DAGScheduler-階段劃分

DAGScheduler-階段劃分

Spark調度階段的劃分由DAGScheduler實現的,DAGScheduler會從最後一個RDD出發,使用廣度優先遍歷整個依賴樹,從而劃分調度階段,調度階段劃分依據是以操作是否為寬依賴(ShuffleDependency)進行的,即當某個RDD的操作是Shuffle時,以該Shuffle操作為界限劃分成前後兩個調度階段。

createResultStage

在DAGScheduler的handleJobSubmitted方法中根據最後一個RDD生成ResultStage,通過createResultStage創建finalStage,傳入的參數包括最後一個finalRDD,操作的函數func,分區partitions、jobId、callSite等內容。

createResultStage源碼,位於org.apache.spark.scheduler.DAGScheduler#createResultStage

 private def createResultStage(
rdd: RDD[_],
func: (TaskContext, Iterator[_]) => _,
partitions: Array[Int],
jobId: Int,
callSite: CallSite): ResultStage = {
val parents = getOrCreateParentStages(rdd, jobId)
val id = nextStageId.getAndIncrement()
val stage = new ResultStage(id, rdd, func, partitions, parents, jobId, callSite)
stageIdToStage(id) = stage
updateJobIdStageIdMaps(jobId, stage)
stage
}

createResultStage中,基於作業Id,作業的ID(jobId)是作為第三個參數轉進來的,創建了ResultStage。createResultStage的getOrCreateParentStages獲取或創建一個給定RDD的父Stages列表。

getOrCreateParentStages源碼,位於org.apache.spark.scheduler.DAGScheduler#getOrCreateParentStages

 private def getOrCreateParentStages(rdd: RDD[_], firstJobId: Int): List[Stage] = {
getShuffleDependencies(rdd).map { shuffleDep =>
getOrCreateShuffleMapStage(shuffleDep, firstJobId)
}.toList
}

getShuffleDependencies

getOrCreateParentStages方法調用了getShuffleDependencies(rdd),getShuffleDependencies返回給定RDD的父節點中直接的shuffle依賴。這個函數不會返回更遠祖先節點的依賴。

根據Shuffle依賴生成一個新的Stage。如果不是Shuffle級別的依賴,就將其加入waitingForVisit.push(dependency.rdd),waitingForVisit是一個棧Stack,把當前依賴的RDD入棧。然後進行循環遍歷,將waitingForVisit.pop()的內容彈出來放入到toVisit,如果沒有訪問過,就判斷toVisit.dependencies,如果是Shuffle依賴,加入到parents結構;如果是窄依賴,就加入到waitingForVisit。

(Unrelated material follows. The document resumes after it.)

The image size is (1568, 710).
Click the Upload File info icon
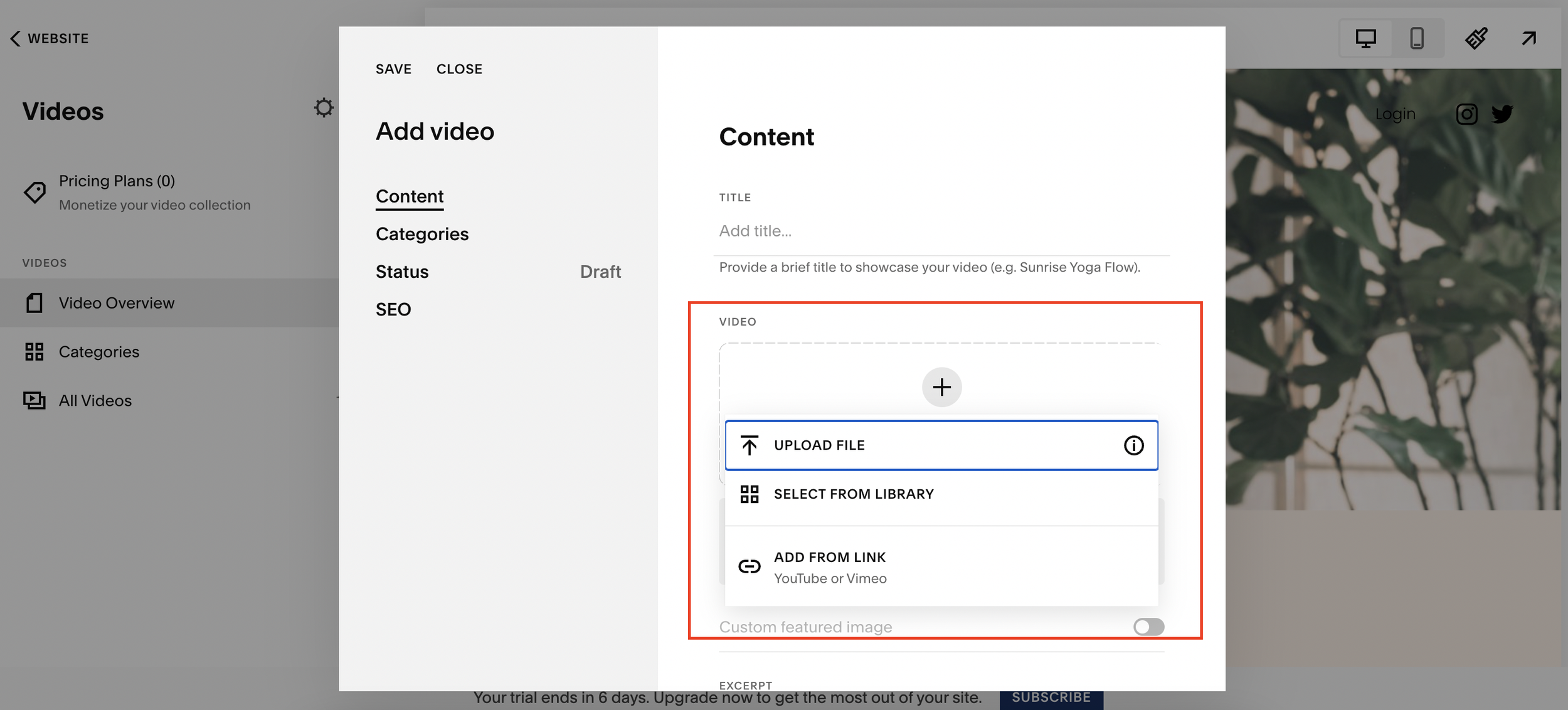tap(1133, 445)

getShuffleDependencies源碼,位於org.apache.spark.scheduler.DAGScheduler#getShuffleDependencies

 private[scheduler] def getShuffleDependencies(
rdd: RDD[_]): HashSet[ShuffleDependency[_, _, _]] = {
val parents = new HashSet[ShuffleDependency[_, _, _]]
val visited = new HashSet[RDD[_]]
val waitingForVisit = new Stack[RDD[_]]
waitingForVisit.push(rdd)
while (waitingForVisit.nonEmpty) {
val toVisit = waitingForVisit.pop()
if (!visited(toVisit)) {
visited += toVisit
toVisit.dependencies.foreach {
case shuffleDep: ShuffleDependency[_, _, _] =>
parents += shuffleDep
case dependency =>
waitingForVisit.push(dependency.rdd)
}
}
}
parents
}

已上圖為例:

RDD G同時依賴於RDD B,RDD F;根據依賴關係,RDD B 和RDD G在同一個Stage裡,RDD G和RDD F不在同一個Stage裡。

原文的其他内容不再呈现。